- [What to do] Rewrite the records as a two-column CSV with the headers input and output, one row per record, putting each value in one quoted field and turning line breaks into spaces. Begin at the line that has "You are a computer-use" and stop after the line that has "point(570,262)".

- [Data lines]

****************************************

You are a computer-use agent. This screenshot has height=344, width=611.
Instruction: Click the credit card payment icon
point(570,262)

****************************************

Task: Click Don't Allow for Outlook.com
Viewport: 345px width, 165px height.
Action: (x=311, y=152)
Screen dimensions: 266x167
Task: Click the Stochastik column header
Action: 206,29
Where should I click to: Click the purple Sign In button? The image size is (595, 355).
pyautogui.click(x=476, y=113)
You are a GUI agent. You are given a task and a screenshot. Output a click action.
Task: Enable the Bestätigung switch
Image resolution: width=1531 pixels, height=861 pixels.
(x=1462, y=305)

****************************************

- [Written reply]
input,output
"You are a computer-use agent. This screenshot has height=344, width=611. Instruction: Click the credit card payment icon","point(570,262)"